Given exercise:
Print the records below without any change, from the very first line through the line containing "will [162, 13].", including both of those lines.

Data to use:

□ □ □

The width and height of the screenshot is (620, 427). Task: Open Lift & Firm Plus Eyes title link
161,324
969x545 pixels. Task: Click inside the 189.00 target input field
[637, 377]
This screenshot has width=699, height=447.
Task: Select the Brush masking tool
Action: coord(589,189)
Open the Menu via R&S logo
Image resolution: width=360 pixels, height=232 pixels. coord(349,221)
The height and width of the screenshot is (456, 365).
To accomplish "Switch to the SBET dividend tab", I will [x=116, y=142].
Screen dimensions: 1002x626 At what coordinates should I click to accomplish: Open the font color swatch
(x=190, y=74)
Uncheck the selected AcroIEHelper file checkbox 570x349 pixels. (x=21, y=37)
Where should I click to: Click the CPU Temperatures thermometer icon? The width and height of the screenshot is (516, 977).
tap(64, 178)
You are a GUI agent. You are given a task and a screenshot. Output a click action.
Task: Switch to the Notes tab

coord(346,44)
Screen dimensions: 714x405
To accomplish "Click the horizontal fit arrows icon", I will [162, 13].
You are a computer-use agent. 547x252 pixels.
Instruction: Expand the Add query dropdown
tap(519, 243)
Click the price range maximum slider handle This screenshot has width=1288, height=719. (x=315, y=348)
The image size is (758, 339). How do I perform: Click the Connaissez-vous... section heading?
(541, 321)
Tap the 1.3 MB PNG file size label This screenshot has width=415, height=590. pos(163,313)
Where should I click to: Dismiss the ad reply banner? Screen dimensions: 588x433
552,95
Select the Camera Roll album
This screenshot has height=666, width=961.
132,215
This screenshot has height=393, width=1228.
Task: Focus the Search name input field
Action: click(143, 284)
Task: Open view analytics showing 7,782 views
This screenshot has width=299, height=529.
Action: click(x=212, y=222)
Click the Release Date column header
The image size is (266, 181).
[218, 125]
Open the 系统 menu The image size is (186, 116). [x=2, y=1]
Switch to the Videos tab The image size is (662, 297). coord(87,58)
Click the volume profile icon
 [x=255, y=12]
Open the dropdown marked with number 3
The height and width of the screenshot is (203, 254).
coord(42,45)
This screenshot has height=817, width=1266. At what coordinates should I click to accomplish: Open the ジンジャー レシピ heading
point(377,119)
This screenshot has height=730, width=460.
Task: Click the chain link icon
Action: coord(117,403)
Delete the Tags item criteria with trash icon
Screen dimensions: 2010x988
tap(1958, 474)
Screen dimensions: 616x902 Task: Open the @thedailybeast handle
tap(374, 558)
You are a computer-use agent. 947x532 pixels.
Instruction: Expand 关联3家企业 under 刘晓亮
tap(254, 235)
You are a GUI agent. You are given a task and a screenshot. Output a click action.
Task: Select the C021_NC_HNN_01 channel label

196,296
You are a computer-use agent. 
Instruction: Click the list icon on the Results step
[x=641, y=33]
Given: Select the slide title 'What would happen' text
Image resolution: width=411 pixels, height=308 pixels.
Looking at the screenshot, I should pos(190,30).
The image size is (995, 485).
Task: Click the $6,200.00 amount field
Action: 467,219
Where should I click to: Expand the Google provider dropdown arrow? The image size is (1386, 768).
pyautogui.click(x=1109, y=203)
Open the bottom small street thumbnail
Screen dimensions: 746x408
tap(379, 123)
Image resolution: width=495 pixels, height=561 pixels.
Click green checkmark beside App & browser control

□ □ □

Exercise response:
The width and height of the screenshot is (620, 427). Task: Open Lift & Firm Plus Eyes title link
161,324
969x545 pixels. Task: Click inside the 189.00 target input field
[637, 377]
This screenshot has width=699, height=447.
Task: Select the Brush masking tool
Action: coord(589,189)
Open the Menu via R&S logo
Image resolution: width=360 pixels, height=232 pixels. coord(349,221)
The height and width of the screenshot is (456, 365).
To accomplish "Switch to the SBET dividend tab", I will [x=116, y=142].
Screen dimensions: 1002x626 At what coordinates should I click to accomplish: Open the font color swatch
(x=190, y=74)
Uncheck the selected AcroIEHelper file checkbox 570x349 pixels. (x=21, y=37)
Where should I click to: Click the CPU Temperatures thermometer icon? The width and height of the screenshot is (516, 977).
tap(64, 178)
You are a GUI agent. You are given a task and a screenshot. Output a click action.
Task: Switch to the Notes tab

coord(346,44)
Screen dimensions: 714x405
To accomplish "Click the horizontal fit arrows icon", I will [162, 13].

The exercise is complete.